# Mal wieder mod_rewrite :/



## Moritz123 (27. Mai 2006)

Hallo!

ich habe mal wieder Probleme mit mod_rewrite.
Meine .htaccess sieht wie folgt aus:

```
RewriteEngine On
RewriteBase /

Rewrite Rule frameset\.php?f=(.*)$ index.php?f=$1 [L]
Rewrite Rule frameset\.php$ index.php
```

Sinn und Zweck des Ganzen ist, nach einer Umbenennung der frameset.php in index.php, alte Links nicht alle von Hand umändern zu müssen, sondern "automatisiert" von mod_rewrite "umschreiben" zu lassen.
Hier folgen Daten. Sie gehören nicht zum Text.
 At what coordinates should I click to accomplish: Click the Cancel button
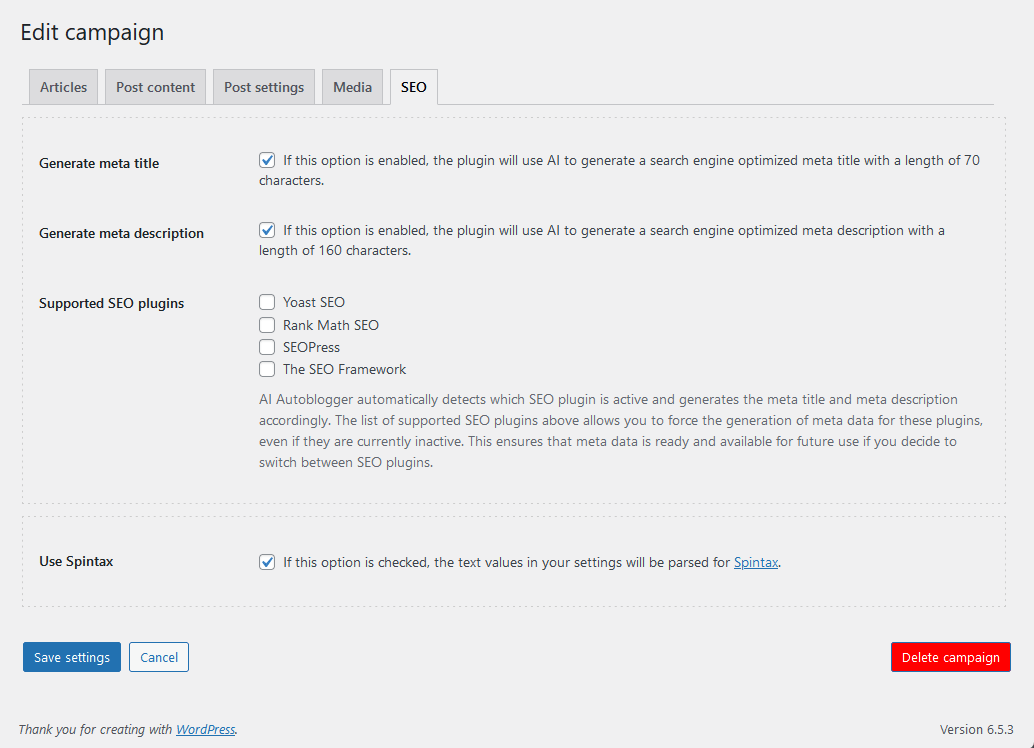159,657
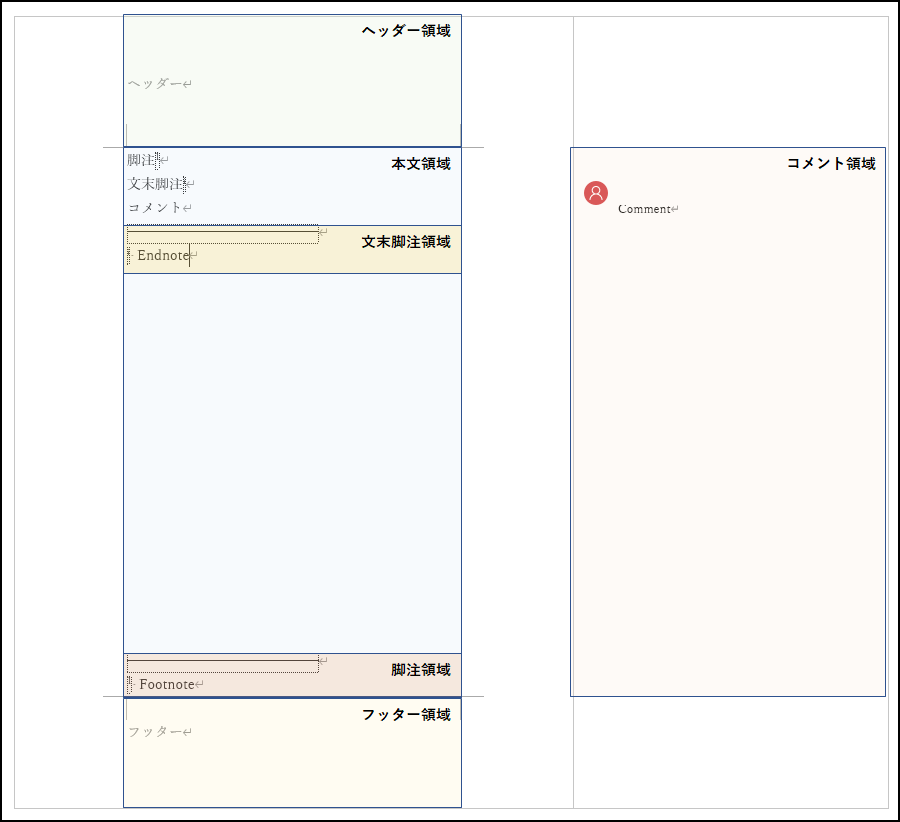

Leider erhalte ich einen Fehler 500.
Wo liegt der Fehler?

Ich habe neben dem Rewrite-Block noch eigene Fehlerseiten in der htaccess definiert. Könnte hier ein "behaken" der Definitonen möglich sein?


----------



## Gumbo (27. Mai 2006)

Die Regel-Direktive wird „RewriteRule“ geschrieben. Deshalb probier mal Folgendes:
	
	
	



```
RewriteEngine   on
RewriteRule     ^frameset\.php$    /index.php   [L]
```
Ein möglicher Query-String-Teil des URLs wird automatisch übernommen.


----------



## Moritz123 (27. Mai 2006)

Hallo!

Danke für die schnelle Antwort! Habe das .htaccess-file enstprechend angepasst. Nun bekomme ich einen Fehler 403 mit dem Hinweis, dass das von mir engegebene 403-File nicht gefunden werden kann. Interessant ist, dass er explizit sagt, ich dürfe auf */*frameset.php nicht finden kann. Ich habe aktuell keine RewriteBase angegeben - ist das korrekt. Was ich auch vergessen habe zu erwähnen ist, dass ich beim FTP-Login auf den Server erst ins Verzeichnis /html wechseln muss, um Dateien auf den Server zu laden. Beim HTTP-Zugriff muss ich dies jedoch nicht explizit angeben.

Vielen Dank nochmals für Unterstützung.


----------